Der Verwaltungsgerichtshof hat mit der genannten Problematik auseinandergesetzte und in seinem Erkenntnis vom 19.09.1984, Zl Slg 11525A, ausgesprochen, dass § 44a Z 2 VStG nur die Zitierung der Verwaltungsvorschrift, gegen die mit der Tat verstoßen wurde, verlangt. Nach dem Wortlaut des § 44a VStG kommt es weder bei der Umschreibung der Tat nach Z 1 noch bei der Zitierung der Verwaltungsvorschriften nach Z 2 auf jene Vorschrift an, die einen Verstoß gegen die Gebots- oder Verbotsnorm als Verwaltungsübertretung erklärt. Die Anordnung des § 44a Z 2 VStG wird daher durch die Anführung derjenigen Norm als verletzte Verwaltungsvorschrift entsprochen, unter die die Tat nach § 44a Z 1 VStG zu subsumieren ist, ohne dass es der Zitierung der Vorschrift, die einen Verstoß gegen die Gebots- oder Verbotsnorm als Verwaltungsübertretung erklärt bedürfte.
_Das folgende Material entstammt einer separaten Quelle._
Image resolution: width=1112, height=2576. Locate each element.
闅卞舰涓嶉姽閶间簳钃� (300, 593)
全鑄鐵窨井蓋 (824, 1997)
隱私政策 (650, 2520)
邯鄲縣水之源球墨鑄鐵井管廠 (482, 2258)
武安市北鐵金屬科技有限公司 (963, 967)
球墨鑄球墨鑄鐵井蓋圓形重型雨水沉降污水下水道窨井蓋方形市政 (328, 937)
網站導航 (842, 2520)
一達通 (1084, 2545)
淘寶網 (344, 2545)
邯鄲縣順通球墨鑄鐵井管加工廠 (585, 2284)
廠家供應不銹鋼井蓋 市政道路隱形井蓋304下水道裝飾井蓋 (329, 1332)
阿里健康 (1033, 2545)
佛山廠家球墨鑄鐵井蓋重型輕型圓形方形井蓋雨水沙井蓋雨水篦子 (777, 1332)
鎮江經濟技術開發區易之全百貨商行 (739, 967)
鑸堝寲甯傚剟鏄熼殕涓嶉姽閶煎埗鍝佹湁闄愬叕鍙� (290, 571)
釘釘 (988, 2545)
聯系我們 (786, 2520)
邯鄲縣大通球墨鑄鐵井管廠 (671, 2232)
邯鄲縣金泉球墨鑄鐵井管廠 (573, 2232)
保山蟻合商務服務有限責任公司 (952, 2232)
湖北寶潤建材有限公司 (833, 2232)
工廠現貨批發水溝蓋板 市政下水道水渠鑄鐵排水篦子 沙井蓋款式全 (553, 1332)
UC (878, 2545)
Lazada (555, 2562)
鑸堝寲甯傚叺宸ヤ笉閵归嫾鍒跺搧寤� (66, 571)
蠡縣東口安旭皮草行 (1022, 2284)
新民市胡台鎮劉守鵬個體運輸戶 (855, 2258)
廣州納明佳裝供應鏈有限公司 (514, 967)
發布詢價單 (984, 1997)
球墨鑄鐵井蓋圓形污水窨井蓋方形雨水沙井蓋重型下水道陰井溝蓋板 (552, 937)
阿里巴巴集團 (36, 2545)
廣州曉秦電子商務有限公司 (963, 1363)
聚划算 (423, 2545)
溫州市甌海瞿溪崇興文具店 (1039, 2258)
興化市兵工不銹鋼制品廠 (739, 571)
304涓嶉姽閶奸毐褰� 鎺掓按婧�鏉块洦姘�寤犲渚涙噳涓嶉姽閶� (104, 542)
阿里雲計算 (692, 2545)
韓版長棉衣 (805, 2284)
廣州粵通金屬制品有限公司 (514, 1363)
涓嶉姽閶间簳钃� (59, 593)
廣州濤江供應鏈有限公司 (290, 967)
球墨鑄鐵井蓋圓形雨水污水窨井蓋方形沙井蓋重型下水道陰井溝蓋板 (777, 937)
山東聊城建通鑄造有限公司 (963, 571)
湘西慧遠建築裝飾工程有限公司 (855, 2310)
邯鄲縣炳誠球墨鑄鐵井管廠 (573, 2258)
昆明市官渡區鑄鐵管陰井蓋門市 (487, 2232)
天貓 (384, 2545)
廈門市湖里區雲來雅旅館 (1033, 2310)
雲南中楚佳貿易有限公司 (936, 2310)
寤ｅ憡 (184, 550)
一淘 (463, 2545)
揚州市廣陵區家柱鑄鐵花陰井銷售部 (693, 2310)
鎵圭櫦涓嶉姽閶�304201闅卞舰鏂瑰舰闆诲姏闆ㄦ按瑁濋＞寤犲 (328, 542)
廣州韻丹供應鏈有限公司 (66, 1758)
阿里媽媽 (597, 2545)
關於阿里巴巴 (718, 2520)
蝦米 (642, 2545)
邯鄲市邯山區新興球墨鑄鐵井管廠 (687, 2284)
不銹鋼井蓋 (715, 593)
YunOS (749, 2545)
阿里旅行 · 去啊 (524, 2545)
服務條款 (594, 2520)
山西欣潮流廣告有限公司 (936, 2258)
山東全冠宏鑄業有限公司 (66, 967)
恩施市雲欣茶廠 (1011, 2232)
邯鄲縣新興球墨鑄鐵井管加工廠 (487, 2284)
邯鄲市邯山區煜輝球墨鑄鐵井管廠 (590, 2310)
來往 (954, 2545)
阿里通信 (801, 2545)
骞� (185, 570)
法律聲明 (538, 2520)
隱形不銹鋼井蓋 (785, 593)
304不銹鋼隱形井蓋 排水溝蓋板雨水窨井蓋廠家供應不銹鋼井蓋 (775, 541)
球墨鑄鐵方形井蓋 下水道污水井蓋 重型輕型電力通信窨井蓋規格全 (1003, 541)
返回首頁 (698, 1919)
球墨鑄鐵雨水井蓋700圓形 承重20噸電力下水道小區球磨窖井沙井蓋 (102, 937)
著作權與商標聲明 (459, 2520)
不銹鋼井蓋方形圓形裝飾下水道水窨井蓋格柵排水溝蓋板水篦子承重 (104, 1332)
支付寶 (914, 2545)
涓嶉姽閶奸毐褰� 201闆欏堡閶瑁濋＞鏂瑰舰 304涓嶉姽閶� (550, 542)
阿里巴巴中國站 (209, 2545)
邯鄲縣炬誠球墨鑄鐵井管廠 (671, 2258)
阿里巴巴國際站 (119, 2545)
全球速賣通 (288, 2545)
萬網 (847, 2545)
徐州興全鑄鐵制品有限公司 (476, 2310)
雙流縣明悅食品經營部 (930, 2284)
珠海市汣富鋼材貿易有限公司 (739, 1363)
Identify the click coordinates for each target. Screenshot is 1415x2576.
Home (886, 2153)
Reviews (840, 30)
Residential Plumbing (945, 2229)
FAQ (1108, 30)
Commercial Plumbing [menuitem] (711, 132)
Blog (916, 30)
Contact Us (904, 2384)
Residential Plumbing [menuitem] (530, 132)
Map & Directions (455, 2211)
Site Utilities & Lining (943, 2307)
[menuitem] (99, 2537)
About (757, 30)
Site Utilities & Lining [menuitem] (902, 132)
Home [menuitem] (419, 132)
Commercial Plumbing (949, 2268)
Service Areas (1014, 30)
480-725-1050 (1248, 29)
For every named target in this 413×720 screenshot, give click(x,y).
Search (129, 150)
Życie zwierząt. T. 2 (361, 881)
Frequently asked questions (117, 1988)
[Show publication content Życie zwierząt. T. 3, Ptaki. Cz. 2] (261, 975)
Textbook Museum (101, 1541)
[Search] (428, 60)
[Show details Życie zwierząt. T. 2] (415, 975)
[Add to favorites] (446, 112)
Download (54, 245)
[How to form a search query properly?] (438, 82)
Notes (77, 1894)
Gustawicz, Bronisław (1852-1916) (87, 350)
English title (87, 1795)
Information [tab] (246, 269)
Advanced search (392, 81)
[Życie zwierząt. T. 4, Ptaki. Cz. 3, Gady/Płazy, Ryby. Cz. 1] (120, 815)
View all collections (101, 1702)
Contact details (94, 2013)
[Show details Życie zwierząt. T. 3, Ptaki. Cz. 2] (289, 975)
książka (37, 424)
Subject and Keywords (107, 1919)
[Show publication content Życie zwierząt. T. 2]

Gemäß § 45 Abs 2 VStG hat die Behörde von der Einleitung oder Fortführung eines Strafverfahrens abzusehen und die Einstellung zu verfügen, wenn der Beschuldigte die ihm zur Last gelegte Verwaltungsübertretung nicht begangen hat oder Umstände vorliegen, die die Strafbarkeit aufheben oder ausschließen.
Im gegenständlichen Fall wurde im Straferkenntnis hinsichtlich der vorgeworfenen Tat und der zuordenbaren Gesetzesstelle eine im Gesetz nicht vorgesehen Kombination gewählt.
Insofern war das vorliegende Strafverfahren einzustellen.